Segment Start: Reading passage
Exercise 2. Functional characterization of genes up and down expressed in RNAseq experiment


Objectives: To characterize functionally two gene sets that are up or down expressed from RNAseq data analysis where we compare the expression level of two experimental groups: motor vs. apoptosis.

Data: We have 105 up-expressed genes in apoptosis (and down-expressed in motor) and 124 genes up-expressed in motor group. They are included in files “apoptosis.txt” and “motor.txt”.

Workflow:

  1. Open both files in a text editor and inspect their content.
  2. There shouldn’t have common genes between them. Check it quickly using http://bioinfogp.cnb.csic.es/tools/venny/ or bash scripting.
  3. From Venny, why Venny numbers doesn’t match with the previous numbers (105 and 124)? Do repeated genes alter the functional enrichment results? Does Babelomics process these repeated IDs?
  4. Upload both files into Babelomics through the Upload button. We have to specify the data type: “Id list (Id)”.
  5. Select the functional enrichment analysis tool in the menu “Functional / Single Enrichment: FatiGO”.
  6. We are interested in several scenarios. Use molecular functions from Gene Ontology and this threshold: adjusted p-value < 0.1
    • a. Functional characterization of up-expressed genes in apoptosis group.
Segment End: Reading passage
Segment Start: Given data
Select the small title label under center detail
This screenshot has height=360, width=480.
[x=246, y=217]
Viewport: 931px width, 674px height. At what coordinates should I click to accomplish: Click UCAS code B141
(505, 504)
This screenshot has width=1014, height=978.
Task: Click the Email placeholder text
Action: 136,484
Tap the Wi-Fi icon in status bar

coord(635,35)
Segment End: Given data
Action item:
In the RNAseq exercise above, turn the paragraph that begins "Data: We have" into a short list that keeps its main facts.

Task output:
- 105 genes up-expressed in apoptosis (and down-expressed in motor), in the file "apoptosis.txt"
- 124 genes up-expressed in the motor group, in the file "motor.txt"